FTSE 100 CEOs earn average £900 an hour

Heads of the UK’s biggest companies only need to work until the end of today in order to make the same amount of money that the typical full-time employee will in the entire year

Bosses earn 117 times more than their employees and to match average worker pay in 2020, FTSE 100 CEOs only need to work until just before 17.00 on Monday 6 January – just three working days (33 hours) into the new year, research by High Pay Centre and the Chartered Institute of Personnel and Development (CIPD) shows.

High pay is set to be a key issue in 2020 as this is the first year that publicly listed firms with more than 250 UK employees must disclose the ratio between CEO pay and the pay of their average worker, along with a supporting narrative to explain the reasons for their executive pay ratios.

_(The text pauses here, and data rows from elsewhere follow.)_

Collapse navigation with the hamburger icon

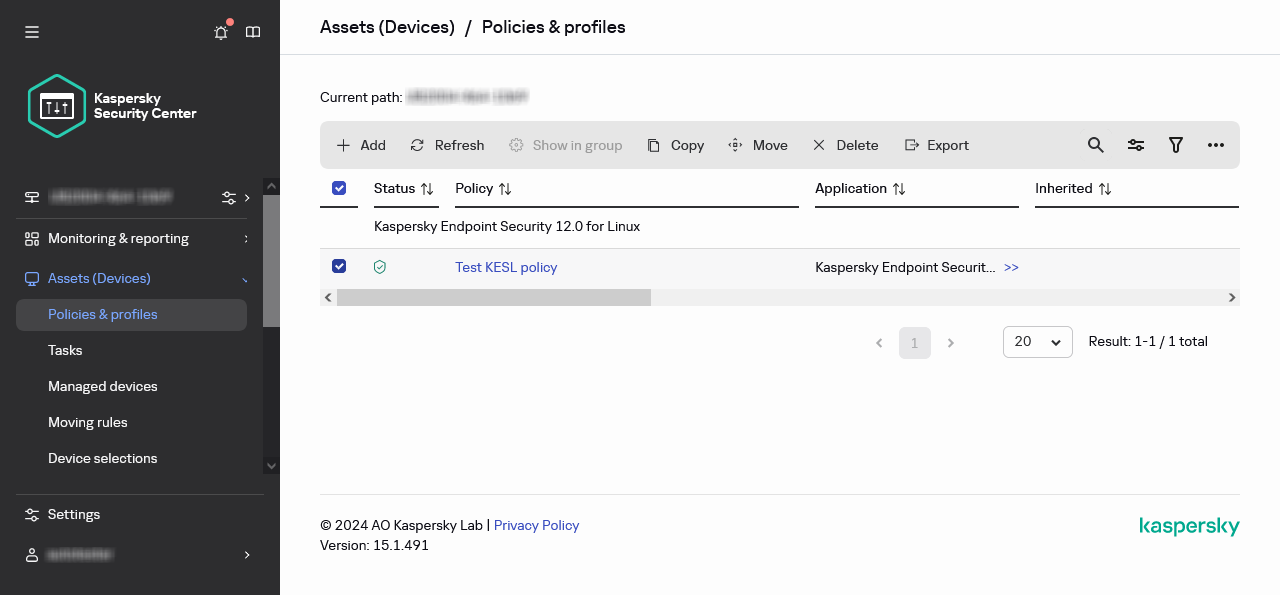(31, 32)
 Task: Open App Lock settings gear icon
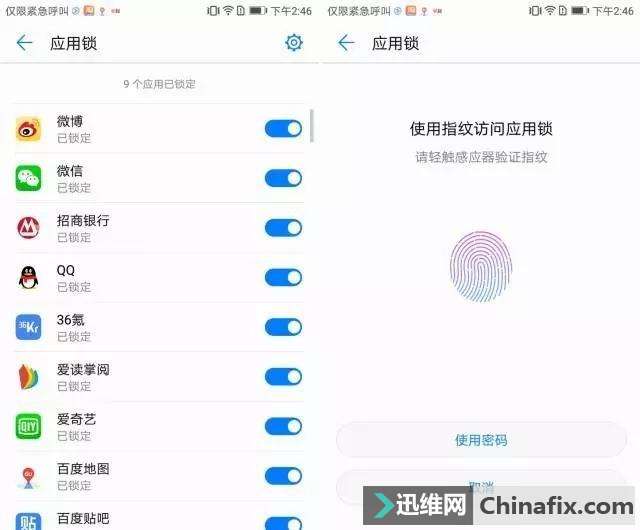[293, 42]
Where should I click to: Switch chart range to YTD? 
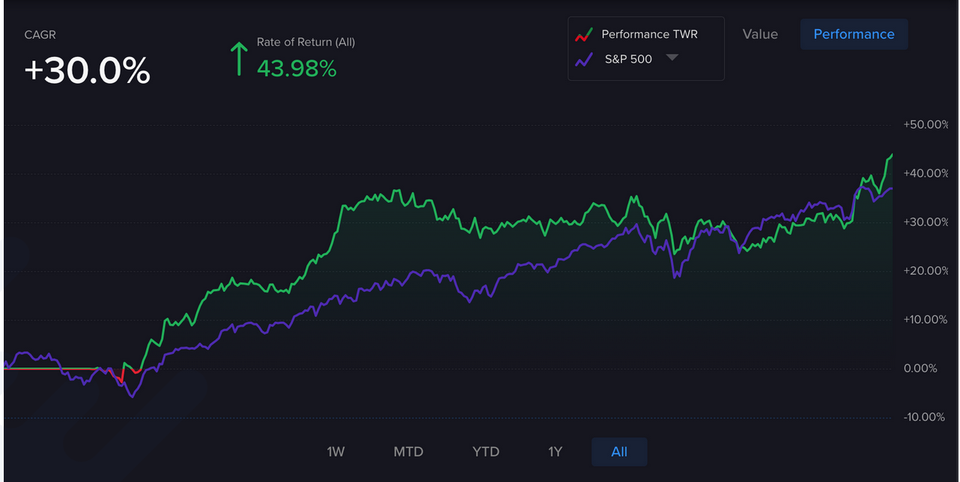click(485, 452)
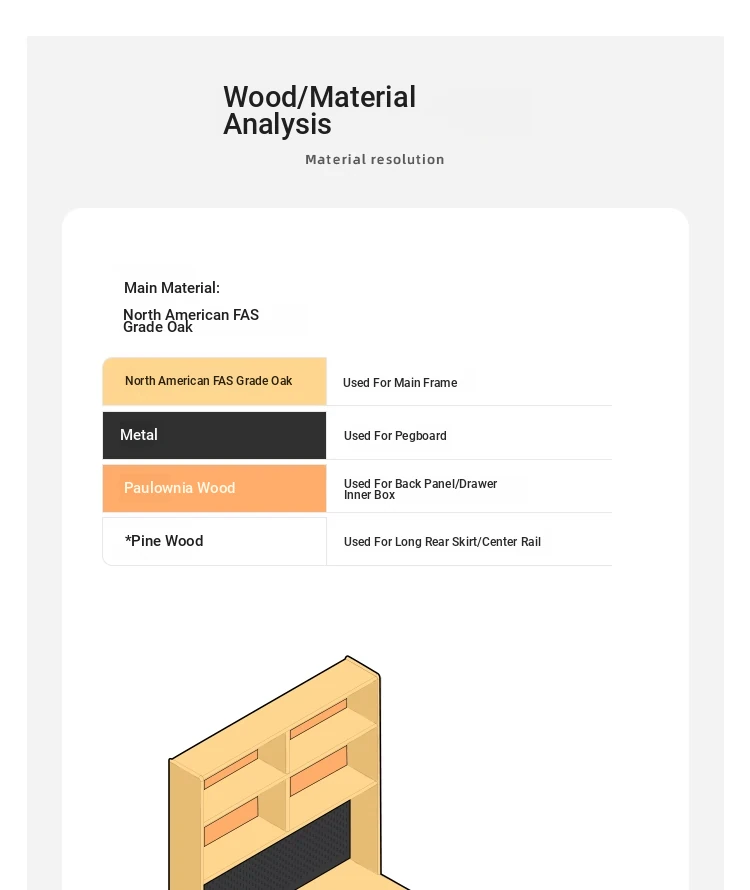Screen dimensions: 750x890
Task: Select the yellow North American FAS Grade Oak cell
Action: (x=214, y=381)

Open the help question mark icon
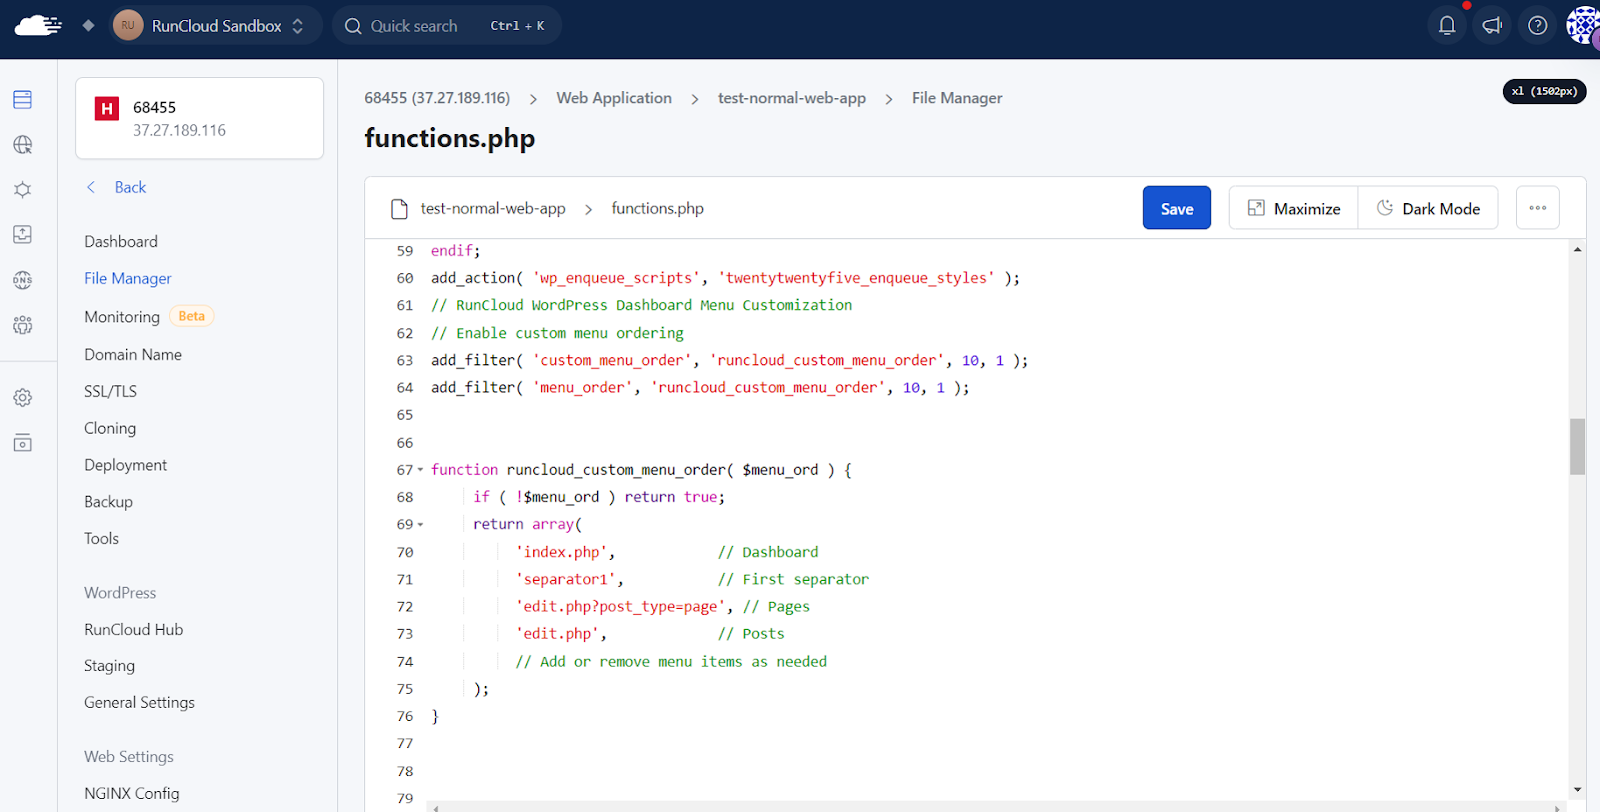pos(1538,26)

The first round of reporting will be seen in annual reports published in 2020.

High Pay Centre figures suggest that compared with last year, FTSE 100 CEOs now have to work slightly longer to make the median UK salary, after their pay fell from £3.9m to an average of £3.46m.

However, this simply means it now takes them until teatime, rather than lunchtime, on the third working day of the year, at a pay rate equivalent to £901.30 an hour.

In comparison, the average (as defined by the median) full-time worker took home an annual salary of £29,559 in 2018, equivalent to £14.37 an hour.

Luke Hildyard, High Pay Centre director, said: ‘How major employers distribute pay across different levels of the organisation plays an important role in determining living standards.

‘CEOs are paid extraordinarily highly compared to the wider workforce, helping to make the UK one of the most unequal countries in Europe.

‘New reporting requirements mean that publicly listed firms will have to be more transparent over how and why they reward their CEOs relative to the wider workforce. Hopefully this will lead to a more sensible balance between those at the top and everyone else.’

Peter Cheese, chief executive at the CIPD, said: ‘This is the first year where businesses are really being held to account on executive pay. Pay ratio reporting will rightly increase scrutiny on pay and reward practices, but reporting the numbers is just the start.

‘We need businesses to step up and justify very high levels of pay for top executives, particularly in relation to how the rest of the workforce is being rewarded.’

The imbalance in pay is a growing problem, which employers need to take into account when reviewing overall remuneration packages across the workforce.

‘Employers should handle the issue of fair pay distribution carefully,’ said Paul Holcroft, associate director at Croner. ‘Employees who do not feel like they are adequately paid are all the more likely to be become demotivated, disillusioned and, ultimately, consider leaving their job for alternative employment. This could lead to ongoing issues between management and their staff, particularly if director salaries continue to go up while employee wages remain stagnant.

‘Provided they comply with the latest minimum wage rates, which are set to increase in April, employers are generally free to pay their staff how they please. Despite this, continued scrutiny continues to be placed on employee remuneration particularly with the introduction of CEO pay ratio reporting this year.

‘Business owners should always consider how displaying a significant pay disparity in this regard could result in a poor external reputation for the company overall, potentially deterring both potential future candidates and clients from coming to the business.’

High Pay Centre and CIPD are urging companies to avoid treating the new pay reporting requirements as a ‘box ticking’ compliance exercise, while emphasising the importance of complying fully with their wider reporting obligations under the UK Corporate Governance Code.

Under the Code, companies have to provide information on why executive director remuneration is appropriate relative to their organisation’s strategy and the long-term performance; benchmarking rates against internal and external measures including pay ratios and pay gaps across the company’s workforce; and what engagement has taken place with employees to explain how executive remuneration aligns with the pay of the wider workforce.